## [WHAT YOU SHOULD DO]
Retype each entry below precisely as it reads.

:: TASK INPUTS

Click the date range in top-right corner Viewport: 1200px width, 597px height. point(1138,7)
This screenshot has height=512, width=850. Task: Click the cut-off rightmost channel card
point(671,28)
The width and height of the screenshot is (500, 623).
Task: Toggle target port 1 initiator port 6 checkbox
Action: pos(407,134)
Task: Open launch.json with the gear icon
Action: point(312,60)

::::

## [WRITTEN RESPONSE]
Click the date range in top-right corner Viewport: 1200px width, 597px height. point(1138,7)
This screenshot has height=512, width=850. Task: Click the cut-off rightmost channel card
point(671,28)
The width and height of the screenshot is (500, 623).
Task: Toggle target port 1 initiator port 6 checkbox
Action: pos(407,134)
Task: Open launch.json with the gear icon
Action: point(312,60)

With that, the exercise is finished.